Pauvreté numérique et richesse des choses, intimité et défiance

Dans l’édition du mardi 7 mai 2013, nos confrères de Ouest-France ont publié dans la section « Point de vue » – en face de la météo… – un texte de Jean-Paul Gayant, professeur de Sciences économiques à l’université du Mans. Il a fait réagir l’un des membres de notre rédaction, lequel porte sur le sujet des objets technologiques un regard tout à fait autre. Confrontation de deux perceptions.

Le texte de Jean-Paul Gayant s’intitule Pauvres divinités numériques. Sa pierre angulaire : une défiance à l’égard des nouvelles technologies et de leurs « serviles » artefacts. En particulier est incriminé la technique numérique dite du cloud, « nuage informatique mystérieux qui flotte dans un firmament peuplé de nouvelles divinités ». Ainsi naîtrait une nouvelle religion ou, à tout le moins, une nouvelle forme de religiosité. Un discours qui est loin d’être neuf.
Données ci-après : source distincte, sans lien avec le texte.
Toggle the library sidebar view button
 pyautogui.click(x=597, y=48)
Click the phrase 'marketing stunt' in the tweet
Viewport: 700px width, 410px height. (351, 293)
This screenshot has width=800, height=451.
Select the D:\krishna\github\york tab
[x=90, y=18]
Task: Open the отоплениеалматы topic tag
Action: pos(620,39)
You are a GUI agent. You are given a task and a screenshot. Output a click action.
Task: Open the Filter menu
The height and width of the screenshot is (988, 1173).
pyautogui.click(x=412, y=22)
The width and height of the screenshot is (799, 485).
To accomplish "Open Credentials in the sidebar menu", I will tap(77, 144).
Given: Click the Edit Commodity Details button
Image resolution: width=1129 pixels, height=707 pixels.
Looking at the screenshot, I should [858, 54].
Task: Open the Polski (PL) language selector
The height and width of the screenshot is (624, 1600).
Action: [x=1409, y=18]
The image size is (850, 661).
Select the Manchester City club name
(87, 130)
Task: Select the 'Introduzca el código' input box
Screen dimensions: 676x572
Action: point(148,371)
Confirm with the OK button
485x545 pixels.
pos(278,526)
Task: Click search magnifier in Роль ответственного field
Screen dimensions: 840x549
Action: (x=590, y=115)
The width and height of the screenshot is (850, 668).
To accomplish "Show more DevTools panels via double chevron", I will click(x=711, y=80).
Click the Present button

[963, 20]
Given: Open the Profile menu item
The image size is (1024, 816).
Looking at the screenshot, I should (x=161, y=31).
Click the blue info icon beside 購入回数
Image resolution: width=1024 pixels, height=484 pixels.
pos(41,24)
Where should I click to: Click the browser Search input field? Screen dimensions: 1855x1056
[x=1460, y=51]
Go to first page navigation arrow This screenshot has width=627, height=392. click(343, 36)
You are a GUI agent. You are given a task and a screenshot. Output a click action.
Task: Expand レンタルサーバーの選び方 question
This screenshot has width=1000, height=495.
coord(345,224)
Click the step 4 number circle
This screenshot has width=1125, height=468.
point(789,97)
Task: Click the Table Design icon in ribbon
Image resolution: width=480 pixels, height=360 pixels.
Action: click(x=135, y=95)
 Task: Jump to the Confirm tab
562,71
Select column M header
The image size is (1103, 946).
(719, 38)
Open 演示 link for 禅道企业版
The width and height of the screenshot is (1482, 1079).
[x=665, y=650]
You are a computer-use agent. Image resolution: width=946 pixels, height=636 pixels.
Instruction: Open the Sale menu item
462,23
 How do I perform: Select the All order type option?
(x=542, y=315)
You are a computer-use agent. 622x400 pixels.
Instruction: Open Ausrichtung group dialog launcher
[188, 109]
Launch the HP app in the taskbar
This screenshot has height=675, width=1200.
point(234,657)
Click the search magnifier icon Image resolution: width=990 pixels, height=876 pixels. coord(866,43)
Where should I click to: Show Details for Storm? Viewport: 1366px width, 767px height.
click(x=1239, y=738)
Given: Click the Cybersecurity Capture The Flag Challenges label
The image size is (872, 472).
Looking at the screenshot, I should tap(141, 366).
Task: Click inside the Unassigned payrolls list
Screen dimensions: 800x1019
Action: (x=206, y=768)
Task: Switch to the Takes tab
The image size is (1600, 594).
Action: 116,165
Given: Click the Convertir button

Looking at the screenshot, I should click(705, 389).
Depuis la conquête de l’espace, les hommes ont pu vérifier que l’image littérale de la montée aux cieux était vaine. Pourtant une nouvelle foi tend à s’approprier ces codes d’autrefois. Steve Jobs, bien que décédé, en serait encore, par l’esprit, une divinité tutélaire. L’analogie est tracée entre le ciel religieux et les nouvelles technologies et le « cloud » mystérieux nuage informatique où sont stockées les données des vivants. Job, créateur d’Apple, « un fruit défendu dans lequel des millions d’utilisateurs de smartphones croquent quotidiennement ». La croyance du fidèle est donc déportée sur « la technologie », c’est en elle qu’il croit. Mais « comme dans toute croyance, cette divinité qu’il convient de vénérer est porteuse de la promesse d’un monde meilleur. » Toutefois, le risque est grand aussi de voir cette foi tourner en asservissement abêtissant et « seule une élite saura s’extraire de l’indigeste soupe numérique ; le commun des mortels s’y noiera faute de pouvoir discerner le pertinent de l’inconséquent, la vérité de l’affabulation… » Il convient alors d’apprendre à « mépriser » les objets technologiques afin de ne pas sombrer dans la « folie liberticide » de l’attitude fidéiste qui les regarde en maîtres. Résumé de l’article, Ouest-France, mardi 7 mai 2013, rubrique Point de Vue.

Les cieux étant définitivement vidés, la version « mythologique » des religions liquidée, les versions théopolitiques également, l’humanité se trouverait face à un nouvel (mais énième) avatar. Son nom : le numérique (souvent comme ici malheureusement confondu avec le mal nommé « virtuel »). Les responsables, les ennemis, ce sont… les objets, la chose.

L’humanité devrait, afin de se protéger de ce « nouvel obscurantisme », maintenir tous nos objets technologiques à l’état… d’esclave. Autrement dit, nous devons nous comporter en tyrans. De fait, nous ne sommes plus autorisés à nous rendre comme maître et possesseur de cette nature que l’on nomme aujourd’hui « environnement ». Mais ce « nouvel » environnement numérique, lui, nous sommes appelés à le soumettre et à le dominer. Il faut ainsi, toujours selon Jean-Pascal Gayant, impérativement apprendre « à considérer les écrans comme des auxiliaires dangereux qu’il faut savoir traiter avec mépris ».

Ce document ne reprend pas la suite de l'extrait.